Italian politics are in turmoil. One could even say they are a mess. The rather disparate coalition of political parties in power imploded in a way no one expected. The Lega Nord, which is turning into an overtly fascistic political movement, has decided, under the guidance of its leader, Deputy Prime Minister Matteo Salvini, to scuttle the government.
Italy is in a dire situation because of Lampedusa island, which has become almost a mandatory crossing point for illegal migration from Africa to Europe. The absence of a reliable state structure in Libya has opened the doors of the Mediterranean coast for illegal trespassers. This has also created an infamous environment of human smuggling, kidnapping and enslavement that remains a shame for all humanity.
The migratory wave has been mostly created by climate change and the unbearable economic and political consequences in the sub-Saharan regions.
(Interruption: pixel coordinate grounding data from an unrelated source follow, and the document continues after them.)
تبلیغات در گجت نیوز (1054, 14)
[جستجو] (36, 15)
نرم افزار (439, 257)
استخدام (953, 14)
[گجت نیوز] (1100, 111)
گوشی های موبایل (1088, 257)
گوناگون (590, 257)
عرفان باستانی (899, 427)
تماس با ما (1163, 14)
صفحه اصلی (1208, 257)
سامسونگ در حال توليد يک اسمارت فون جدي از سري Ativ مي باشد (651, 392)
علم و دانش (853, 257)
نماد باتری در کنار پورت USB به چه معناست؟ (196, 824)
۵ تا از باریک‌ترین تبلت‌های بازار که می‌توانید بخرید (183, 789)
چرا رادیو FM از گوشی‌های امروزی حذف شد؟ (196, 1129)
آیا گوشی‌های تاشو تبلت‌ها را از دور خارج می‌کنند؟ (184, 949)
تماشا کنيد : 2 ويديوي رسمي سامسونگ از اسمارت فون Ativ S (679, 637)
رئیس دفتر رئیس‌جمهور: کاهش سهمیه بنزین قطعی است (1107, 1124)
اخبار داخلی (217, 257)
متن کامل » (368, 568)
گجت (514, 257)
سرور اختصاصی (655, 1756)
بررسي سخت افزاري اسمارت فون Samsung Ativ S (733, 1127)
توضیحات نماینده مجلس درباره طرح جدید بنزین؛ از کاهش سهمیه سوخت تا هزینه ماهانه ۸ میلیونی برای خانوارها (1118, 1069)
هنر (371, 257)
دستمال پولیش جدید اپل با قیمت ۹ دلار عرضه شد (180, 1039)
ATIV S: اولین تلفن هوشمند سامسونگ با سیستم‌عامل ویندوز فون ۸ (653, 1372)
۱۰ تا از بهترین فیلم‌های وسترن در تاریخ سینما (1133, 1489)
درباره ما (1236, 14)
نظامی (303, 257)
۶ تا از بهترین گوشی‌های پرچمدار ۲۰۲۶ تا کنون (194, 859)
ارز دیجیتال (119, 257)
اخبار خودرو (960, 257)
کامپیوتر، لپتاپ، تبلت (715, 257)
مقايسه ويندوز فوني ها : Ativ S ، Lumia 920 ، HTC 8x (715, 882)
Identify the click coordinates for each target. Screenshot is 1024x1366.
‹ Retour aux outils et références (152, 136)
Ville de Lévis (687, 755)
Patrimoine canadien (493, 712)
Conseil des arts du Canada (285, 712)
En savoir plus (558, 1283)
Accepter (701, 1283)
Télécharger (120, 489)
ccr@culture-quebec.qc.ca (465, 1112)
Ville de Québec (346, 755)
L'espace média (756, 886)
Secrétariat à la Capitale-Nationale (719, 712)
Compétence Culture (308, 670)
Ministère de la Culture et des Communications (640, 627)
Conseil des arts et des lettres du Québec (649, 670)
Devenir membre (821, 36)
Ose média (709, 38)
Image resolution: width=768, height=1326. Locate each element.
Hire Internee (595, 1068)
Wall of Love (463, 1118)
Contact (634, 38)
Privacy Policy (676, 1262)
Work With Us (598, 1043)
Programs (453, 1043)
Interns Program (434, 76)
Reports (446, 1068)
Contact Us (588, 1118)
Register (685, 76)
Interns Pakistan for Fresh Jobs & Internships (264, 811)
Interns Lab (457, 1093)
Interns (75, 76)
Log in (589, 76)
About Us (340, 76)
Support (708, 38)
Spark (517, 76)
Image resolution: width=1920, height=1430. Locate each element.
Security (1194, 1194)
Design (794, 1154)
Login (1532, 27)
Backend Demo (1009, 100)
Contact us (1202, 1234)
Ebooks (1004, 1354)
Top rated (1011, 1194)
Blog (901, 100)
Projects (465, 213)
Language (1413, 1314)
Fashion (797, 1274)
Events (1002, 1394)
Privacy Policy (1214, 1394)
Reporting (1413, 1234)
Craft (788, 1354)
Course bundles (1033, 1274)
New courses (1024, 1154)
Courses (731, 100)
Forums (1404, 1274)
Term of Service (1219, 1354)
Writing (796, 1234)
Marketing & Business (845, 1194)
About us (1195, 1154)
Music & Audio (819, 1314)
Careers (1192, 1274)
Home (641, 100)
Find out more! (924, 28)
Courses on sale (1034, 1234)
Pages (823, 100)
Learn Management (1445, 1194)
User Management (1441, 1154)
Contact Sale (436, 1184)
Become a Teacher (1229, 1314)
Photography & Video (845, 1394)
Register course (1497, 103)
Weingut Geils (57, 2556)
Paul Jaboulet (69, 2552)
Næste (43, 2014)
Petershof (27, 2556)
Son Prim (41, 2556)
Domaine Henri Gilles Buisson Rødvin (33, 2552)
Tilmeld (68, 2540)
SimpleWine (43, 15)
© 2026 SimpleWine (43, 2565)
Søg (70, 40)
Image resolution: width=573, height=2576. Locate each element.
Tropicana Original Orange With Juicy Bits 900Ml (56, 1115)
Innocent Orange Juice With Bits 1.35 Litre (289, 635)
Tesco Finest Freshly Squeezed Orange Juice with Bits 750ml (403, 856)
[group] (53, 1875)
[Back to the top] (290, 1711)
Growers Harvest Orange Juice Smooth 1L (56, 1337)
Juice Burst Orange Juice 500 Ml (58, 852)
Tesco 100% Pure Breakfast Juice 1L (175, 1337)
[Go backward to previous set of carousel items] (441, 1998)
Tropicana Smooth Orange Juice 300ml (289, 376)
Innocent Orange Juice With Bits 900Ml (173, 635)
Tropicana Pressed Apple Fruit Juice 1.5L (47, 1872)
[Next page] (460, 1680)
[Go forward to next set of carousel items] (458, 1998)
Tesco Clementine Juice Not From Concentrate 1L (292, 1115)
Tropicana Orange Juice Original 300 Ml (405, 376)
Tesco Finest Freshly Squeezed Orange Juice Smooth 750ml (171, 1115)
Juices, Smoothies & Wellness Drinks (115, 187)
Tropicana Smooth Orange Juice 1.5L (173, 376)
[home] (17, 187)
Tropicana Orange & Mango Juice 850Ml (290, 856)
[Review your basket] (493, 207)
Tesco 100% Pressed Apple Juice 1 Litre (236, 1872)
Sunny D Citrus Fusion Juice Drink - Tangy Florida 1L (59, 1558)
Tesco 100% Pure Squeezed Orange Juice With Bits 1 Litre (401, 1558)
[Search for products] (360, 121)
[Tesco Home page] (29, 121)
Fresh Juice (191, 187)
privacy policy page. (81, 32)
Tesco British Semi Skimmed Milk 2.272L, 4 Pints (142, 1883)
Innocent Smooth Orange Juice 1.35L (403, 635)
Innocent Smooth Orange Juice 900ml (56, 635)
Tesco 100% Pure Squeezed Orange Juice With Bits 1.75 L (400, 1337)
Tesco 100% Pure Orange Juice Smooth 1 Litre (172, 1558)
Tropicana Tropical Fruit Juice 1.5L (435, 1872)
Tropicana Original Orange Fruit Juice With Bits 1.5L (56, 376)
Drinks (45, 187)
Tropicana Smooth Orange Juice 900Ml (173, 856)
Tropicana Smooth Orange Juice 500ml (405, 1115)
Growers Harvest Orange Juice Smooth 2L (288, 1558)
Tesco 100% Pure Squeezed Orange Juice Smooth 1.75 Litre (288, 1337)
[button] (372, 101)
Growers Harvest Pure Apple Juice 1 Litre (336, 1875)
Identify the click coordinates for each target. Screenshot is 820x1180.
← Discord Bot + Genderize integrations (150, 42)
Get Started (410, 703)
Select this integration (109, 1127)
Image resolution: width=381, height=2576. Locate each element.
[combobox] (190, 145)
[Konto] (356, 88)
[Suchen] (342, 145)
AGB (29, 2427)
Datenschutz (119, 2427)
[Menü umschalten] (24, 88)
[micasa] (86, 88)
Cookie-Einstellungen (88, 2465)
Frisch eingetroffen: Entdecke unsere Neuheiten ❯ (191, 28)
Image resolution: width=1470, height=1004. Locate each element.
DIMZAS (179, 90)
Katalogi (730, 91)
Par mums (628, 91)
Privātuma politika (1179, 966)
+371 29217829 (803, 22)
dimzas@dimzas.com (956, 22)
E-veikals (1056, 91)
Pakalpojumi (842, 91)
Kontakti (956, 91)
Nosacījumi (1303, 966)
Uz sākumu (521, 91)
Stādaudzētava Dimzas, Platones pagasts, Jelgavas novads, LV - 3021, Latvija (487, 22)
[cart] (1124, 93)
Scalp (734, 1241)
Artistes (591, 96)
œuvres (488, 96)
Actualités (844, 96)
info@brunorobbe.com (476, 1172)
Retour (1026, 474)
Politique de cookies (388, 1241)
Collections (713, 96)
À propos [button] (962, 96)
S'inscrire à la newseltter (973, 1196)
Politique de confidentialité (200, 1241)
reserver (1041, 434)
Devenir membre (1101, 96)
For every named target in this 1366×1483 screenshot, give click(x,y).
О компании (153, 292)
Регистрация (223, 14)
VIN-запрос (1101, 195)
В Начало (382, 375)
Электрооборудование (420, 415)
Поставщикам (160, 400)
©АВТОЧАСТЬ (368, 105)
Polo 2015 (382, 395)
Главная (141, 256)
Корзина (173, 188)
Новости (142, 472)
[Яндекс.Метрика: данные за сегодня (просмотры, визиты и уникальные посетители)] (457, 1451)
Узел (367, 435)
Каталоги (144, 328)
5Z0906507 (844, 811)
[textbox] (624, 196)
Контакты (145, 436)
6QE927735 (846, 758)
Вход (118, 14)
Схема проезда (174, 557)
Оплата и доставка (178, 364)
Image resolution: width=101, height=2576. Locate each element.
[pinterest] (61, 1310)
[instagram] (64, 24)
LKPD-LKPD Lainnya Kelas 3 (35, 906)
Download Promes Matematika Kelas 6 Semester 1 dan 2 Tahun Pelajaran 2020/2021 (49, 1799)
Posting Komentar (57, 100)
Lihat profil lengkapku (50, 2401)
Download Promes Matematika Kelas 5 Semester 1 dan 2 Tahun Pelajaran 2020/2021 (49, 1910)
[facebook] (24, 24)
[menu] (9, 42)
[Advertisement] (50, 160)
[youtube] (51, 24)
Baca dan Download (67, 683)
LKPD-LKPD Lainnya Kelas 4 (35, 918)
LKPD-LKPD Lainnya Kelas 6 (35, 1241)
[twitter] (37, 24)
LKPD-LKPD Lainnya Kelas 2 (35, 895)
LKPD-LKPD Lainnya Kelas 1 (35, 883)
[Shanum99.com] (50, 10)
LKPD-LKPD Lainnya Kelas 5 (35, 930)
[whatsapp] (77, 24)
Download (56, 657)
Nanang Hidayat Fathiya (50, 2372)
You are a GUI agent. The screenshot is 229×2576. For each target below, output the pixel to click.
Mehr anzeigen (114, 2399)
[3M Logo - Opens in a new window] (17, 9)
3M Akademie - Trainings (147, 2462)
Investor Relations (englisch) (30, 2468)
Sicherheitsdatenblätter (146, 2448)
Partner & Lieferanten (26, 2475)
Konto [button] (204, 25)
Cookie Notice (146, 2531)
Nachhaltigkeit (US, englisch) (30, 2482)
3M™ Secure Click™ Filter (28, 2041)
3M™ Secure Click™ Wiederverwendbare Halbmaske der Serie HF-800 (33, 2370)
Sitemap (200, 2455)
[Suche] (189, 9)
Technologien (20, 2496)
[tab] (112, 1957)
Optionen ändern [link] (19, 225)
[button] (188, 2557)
Considering the progress of global warming, it would be naive to think that there will be any reversal of the matter any time soon.
The European Union, the leader in humanitarian aid, does not have a concrete plan for how to contain the migratory movement. More importantly, it should be pointed out that fighting climate change is way beyond the EU's capacities alone.
However, even within the EU there are conflicting views creating deep divergences between member states about how to manage migrant policies. There are countries with liberal, more accommodating approaches to illegal migration and asylum seeking, but their number is dwindling.
Some member states openly oppose the presence of migrants on their soil. This turmoil prevents the EU from implementing and efficiently maintaining migration policies, which in turn has fueled Italian resentment. Italian authorities have been complaining about being abandoned by the EU. For the last few years, the whole situation has not improved.
In a sort of semi-legal retaliation, Italian authorities practiced lax control over migrants on Italian soil, meaning the migrants were free to leave Italy for more the promising lands like Germany or the U.K.
Since Salvini became the all-powerful interior minister, he has taken advantage of the platform created by illegal migration for domestic politics. He has been refusing humanitarian ships in Italian ports and rejecting offers to share the political burden of migrants from Spain, France and a number of other EU states by saying he will not allow another migrant to set foot on Italian soil.
He recently declared that he would not accept any more migrants "because there are millions of Italians unemployed." He said it openly, as if the endemic unemployment in Italy has been caused by African migrants.
Nevertheless, he said it because it offers a pure populist, easy-to-buy explanation for his voter base. He said it because people want to hear that the problems of a sophisticated and developed economy like Italy can be reduced to the existence of illegal migrants.
This is purely in the style of Mussolini, who dexterously manipulated the Italian situation back in 1919, when the governments were frail coalitions and the war effort consequences dire. Not that Mussolini won a democratic election, but he saw the opportunity to get power without necessarily winning a landslide electoral victory.
It would be unfair to compare Salvini to Il Duce, but the fact is neither of them offered a tangible program. The search for "order" was a common feature, together with the glorification of "work."
Such primitive slogans do not work in times of peace or in societies where there is a modicum of stability and confidence in institutions. In 1919, none of these existed, and the threat of a revolutionary workers' movement was real.
In 2019, 100 years later, Italy has a wealthy, developed economy and functioning democracy, despite the Lega and neo-fascistic movements. But there has been instability and a terrible loss of confidence in the political class and institutions after the Mani Pulite period of 1991. The Italian public has never really recovered from the demise of the Italian political class.
Salvini is asking for snap elections, thinking that the time is ripe for an electoral victory for his party. For now, Italian opposition parties and the public seemed mature enough to not embark on an obscure adventure with Salvini at the helm.
Still, we had the same opinion before U.S. President Donald Trump's election, thinking that the American electorate was mature enough not to buy all the irrational digressions of a former, obscure business tycoon. I personally never seriously envisaged that Boris Johnson would be elected prime minister in the U.K., either.
Therefore, before putting forward any analysis concerning Italy, one has to take into consideration the scenario of a victorious Salvini, with a single-party government. In such a case, we will not be out of the woods. Not Italy, the EU nor the Turkish economy, which desperately needs better integration into the single market.